# [Excerpt provided]
☆ ☆ ☆ ☆ ☆ ☆ ☆

The next sections review the effects of low-frequency noise such as heat pump, ventilation and air-conditioning noise. The effects of low-frequency noise from air conditioning, factory equipment and traffic noise were investigated in a field study by Verzini et al. A total of 98 people, aged between 21 and 70, responded to a questionnaire that included questions about their sleep.  The respondents stem from ten selected areas, which were grouped in three noise zones, each including one of the three noise types mentioned above. Additionally, the noise levels in front of each subject's house were measured for two minutes. Correlations suggested that the higher the low-frequency noise levels were, the more negative effects of noise (also concerning sleep) were reported. These effects occurred more often due to ventilation noise and traffic noise than to factory equipment noise.
Persson Waye et al. conducted several studies of ambient low-frequency noise. ,,,, In a pilot study assessing the long-term effects on people exposed to the noise of heat pumps (installed either inside or outside the house), 93 people from two preselected areas responded to a randomly mailed questionnaire that included questions on sleep.  The exact measurement of the noise levels was not mentioned. No differences in sleep disturbance were found between subjects exposed to indoor installed heat pumps compared to subjects exposed to outdoor heat pump installations.

☆ ☆ ☆ ☆ ☆ ☆ ☆

# [What you will do]
Reproduce the passage on low-frequency noise and sleep word for word, in full.

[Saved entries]

☆ ☆ ☆ ☆ ☆ ☆ ☆

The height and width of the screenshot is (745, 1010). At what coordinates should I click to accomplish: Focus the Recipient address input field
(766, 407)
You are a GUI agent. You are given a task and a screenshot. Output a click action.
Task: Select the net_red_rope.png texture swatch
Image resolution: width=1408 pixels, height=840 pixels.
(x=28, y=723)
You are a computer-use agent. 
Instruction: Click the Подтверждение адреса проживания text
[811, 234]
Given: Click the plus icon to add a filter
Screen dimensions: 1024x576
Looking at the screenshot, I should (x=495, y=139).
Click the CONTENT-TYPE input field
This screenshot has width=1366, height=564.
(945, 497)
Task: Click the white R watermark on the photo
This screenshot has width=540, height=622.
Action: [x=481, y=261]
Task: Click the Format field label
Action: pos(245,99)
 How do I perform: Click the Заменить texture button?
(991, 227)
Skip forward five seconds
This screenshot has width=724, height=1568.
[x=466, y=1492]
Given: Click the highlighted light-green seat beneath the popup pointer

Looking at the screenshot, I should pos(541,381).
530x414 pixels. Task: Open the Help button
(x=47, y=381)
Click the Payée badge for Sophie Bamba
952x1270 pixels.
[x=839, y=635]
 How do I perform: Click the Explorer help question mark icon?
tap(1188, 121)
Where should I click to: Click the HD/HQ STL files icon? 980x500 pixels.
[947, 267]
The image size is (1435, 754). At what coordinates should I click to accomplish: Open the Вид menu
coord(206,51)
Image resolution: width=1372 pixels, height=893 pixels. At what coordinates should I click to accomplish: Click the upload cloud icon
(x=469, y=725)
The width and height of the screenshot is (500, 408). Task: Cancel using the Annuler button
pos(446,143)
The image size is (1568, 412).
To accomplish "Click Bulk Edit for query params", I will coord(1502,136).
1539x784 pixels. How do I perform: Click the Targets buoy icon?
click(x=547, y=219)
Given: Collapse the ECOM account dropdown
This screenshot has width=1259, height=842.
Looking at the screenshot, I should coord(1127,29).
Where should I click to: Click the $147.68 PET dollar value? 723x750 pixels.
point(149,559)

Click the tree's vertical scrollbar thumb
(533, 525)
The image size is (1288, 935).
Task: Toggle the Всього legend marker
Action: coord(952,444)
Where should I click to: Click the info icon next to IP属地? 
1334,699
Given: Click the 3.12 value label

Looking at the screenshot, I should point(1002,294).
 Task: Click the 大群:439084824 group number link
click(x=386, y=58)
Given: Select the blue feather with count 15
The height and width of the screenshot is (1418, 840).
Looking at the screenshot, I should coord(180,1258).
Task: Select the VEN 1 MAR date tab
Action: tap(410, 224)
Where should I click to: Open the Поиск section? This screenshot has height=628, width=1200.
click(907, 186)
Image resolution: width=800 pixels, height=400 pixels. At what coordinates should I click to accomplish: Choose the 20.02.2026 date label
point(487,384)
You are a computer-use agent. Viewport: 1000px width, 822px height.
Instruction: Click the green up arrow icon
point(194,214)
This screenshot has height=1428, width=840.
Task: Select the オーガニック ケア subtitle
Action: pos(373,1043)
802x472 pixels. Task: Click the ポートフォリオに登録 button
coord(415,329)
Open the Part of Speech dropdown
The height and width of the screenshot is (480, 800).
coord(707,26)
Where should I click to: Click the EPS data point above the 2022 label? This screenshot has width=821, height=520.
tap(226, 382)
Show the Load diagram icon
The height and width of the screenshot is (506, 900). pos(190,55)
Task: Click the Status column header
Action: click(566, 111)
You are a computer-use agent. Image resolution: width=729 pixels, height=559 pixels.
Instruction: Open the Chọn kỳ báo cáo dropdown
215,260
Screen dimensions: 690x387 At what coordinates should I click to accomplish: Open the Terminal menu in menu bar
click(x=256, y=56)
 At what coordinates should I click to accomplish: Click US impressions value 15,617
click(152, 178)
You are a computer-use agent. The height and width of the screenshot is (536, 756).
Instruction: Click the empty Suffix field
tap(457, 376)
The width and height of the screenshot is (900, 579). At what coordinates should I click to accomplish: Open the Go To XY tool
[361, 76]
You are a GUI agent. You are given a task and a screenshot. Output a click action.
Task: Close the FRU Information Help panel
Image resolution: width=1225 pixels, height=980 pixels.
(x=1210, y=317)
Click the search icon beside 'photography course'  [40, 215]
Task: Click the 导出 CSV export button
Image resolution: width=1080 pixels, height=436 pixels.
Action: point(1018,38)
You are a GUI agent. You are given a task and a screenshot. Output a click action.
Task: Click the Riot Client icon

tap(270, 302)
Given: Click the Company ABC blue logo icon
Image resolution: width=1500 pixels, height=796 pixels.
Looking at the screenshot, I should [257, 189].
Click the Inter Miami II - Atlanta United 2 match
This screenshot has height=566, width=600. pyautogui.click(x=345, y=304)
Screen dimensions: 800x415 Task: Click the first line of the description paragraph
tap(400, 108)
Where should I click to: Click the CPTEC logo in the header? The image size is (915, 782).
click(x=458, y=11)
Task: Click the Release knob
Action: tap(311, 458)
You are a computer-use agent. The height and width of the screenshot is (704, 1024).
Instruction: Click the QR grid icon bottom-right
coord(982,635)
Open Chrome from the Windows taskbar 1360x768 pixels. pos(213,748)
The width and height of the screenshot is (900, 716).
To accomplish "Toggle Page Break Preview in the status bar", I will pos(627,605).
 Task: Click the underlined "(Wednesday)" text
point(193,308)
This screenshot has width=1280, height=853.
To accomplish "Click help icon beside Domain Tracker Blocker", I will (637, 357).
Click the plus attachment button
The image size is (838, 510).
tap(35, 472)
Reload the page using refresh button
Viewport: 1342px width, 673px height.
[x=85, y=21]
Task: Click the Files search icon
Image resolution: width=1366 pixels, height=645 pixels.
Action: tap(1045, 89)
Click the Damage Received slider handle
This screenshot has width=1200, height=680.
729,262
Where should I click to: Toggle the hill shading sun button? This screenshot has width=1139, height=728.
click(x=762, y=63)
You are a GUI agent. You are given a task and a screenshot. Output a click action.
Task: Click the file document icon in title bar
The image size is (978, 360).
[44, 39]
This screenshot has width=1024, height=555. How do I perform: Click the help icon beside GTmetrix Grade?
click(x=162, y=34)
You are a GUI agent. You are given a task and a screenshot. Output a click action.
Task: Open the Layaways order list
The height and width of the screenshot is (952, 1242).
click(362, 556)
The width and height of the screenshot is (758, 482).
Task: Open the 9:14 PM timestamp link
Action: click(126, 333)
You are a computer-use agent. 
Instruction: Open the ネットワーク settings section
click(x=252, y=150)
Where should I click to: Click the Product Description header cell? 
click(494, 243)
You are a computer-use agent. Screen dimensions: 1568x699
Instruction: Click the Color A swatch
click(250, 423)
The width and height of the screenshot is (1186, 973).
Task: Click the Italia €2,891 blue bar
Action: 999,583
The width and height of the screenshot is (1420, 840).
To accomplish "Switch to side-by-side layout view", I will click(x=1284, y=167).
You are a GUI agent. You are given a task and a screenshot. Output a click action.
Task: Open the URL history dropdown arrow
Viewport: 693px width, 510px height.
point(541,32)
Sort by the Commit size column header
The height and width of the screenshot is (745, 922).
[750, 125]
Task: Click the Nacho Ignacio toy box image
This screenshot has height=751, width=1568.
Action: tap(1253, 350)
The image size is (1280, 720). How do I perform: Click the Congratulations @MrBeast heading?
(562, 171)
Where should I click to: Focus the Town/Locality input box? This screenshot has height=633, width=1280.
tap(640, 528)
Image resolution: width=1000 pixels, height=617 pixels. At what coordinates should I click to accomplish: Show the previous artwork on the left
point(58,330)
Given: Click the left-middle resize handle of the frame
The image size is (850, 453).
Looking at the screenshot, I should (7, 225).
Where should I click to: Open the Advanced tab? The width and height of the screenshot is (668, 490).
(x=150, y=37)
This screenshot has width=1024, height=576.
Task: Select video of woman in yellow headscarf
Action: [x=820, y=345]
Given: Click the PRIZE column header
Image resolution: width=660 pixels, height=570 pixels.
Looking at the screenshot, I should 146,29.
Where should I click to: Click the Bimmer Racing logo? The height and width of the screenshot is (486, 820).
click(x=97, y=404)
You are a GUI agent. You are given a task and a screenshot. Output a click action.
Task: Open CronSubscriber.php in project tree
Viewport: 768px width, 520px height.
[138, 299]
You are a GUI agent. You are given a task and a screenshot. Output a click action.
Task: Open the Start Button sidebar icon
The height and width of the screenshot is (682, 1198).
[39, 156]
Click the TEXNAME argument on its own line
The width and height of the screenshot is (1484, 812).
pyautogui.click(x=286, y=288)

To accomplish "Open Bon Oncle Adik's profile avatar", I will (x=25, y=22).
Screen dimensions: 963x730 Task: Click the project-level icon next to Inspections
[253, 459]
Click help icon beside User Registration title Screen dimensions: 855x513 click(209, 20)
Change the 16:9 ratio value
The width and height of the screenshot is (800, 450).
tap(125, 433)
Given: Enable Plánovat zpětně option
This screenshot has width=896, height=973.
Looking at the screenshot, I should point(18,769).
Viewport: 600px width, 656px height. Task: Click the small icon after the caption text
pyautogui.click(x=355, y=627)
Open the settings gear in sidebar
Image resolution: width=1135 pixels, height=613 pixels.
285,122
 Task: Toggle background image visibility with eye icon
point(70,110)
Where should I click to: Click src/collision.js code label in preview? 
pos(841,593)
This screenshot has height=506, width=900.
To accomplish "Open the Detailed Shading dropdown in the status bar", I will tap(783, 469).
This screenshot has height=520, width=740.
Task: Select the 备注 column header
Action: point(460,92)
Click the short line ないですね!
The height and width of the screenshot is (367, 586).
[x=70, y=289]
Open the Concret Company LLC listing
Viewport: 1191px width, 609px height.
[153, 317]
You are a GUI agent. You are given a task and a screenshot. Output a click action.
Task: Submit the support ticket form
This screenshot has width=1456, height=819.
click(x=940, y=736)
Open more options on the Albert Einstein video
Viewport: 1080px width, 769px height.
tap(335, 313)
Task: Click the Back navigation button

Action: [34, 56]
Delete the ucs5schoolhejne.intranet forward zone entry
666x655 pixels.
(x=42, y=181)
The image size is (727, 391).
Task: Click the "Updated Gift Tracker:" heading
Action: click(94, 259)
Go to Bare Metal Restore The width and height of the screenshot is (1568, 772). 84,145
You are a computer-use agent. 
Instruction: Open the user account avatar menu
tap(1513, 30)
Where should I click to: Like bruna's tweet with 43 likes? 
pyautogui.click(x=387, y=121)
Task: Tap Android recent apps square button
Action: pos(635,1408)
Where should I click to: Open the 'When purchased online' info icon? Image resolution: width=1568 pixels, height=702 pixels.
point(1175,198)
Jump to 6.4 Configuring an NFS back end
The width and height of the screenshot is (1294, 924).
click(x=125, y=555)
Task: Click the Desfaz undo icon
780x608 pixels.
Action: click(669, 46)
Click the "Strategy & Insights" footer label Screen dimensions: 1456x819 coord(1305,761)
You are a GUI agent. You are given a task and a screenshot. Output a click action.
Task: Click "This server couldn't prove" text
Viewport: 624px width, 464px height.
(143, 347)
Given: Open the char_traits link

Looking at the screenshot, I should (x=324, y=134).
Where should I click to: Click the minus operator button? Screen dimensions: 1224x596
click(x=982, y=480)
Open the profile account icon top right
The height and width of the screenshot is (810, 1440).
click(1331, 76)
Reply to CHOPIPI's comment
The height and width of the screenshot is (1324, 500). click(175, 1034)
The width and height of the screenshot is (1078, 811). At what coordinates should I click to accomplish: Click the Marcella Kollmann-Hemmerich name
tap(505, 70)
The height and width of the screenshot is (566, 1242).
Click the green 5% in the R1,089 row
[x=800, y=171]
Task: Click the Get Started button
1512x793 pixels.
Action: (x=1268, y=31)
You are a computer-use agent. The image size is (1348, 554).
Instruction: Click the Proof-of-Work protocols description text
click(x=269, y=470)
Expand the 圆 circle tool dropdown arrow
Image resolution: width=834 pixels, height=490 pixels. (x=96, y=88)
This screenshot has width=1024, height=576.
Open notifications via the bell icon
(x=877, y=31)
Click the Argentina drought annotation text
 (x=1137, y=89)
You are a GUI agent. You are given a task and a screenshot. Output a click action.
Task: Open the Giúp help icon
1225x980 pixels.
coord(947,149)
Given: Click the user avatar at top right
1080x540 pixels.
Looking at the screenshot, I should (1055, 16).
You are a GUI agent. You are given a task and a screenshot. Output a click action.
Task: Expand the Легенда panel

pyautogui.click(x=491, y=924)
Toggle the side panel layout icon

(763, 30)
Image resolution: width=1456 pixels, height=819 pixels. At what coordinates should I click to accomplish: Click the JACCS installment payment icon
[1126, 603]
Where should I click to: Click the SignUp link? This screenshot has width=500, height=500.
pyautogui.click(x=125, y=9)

☆ ☆ ☆ ☆ ☆ ☆ ☆

# [The answer]
The next sections review the effects of low-frequency noise such as heat pump, ventilation and air-conditioning noise. The effects of low-frequency noise from air conditioning, factory equipment and traffic noise were investigated in a field study by Verzini et al. A total of 98 people, aged between 21 and 70, responded to a questionnaire that included questions about their sleep.  The respondents stem from ten selected areas, which were grouped in three noise zones, each including one of the three noise types mentioned above. Additionally, the noise levels in front of each subject's house were measured for two minutes. Correlations suggested that the higher the low-frequency noise levels were, the more negative effects of noise (also concerning sleep) were reported. These effects occurred more often due to ventilation noise and traffic noise than to factory equipment noise.
Persson Waye et al. conducted several studies of ambient low-frequency noise. ,,,, In a pilot study assessing the long-term effects on people exposed to the noise of heat pumps (installed either inside or outside the house), 93 people from two preselected areas responded to a randomly mailed questionnaire that included questions on sleep.  The exact measurement of the noise levels was not mentioned. No differences in sleep disturbance were found between subjects exposed to indoor installed heat pumps compared to subjects exposed to outdoor heat pump installations.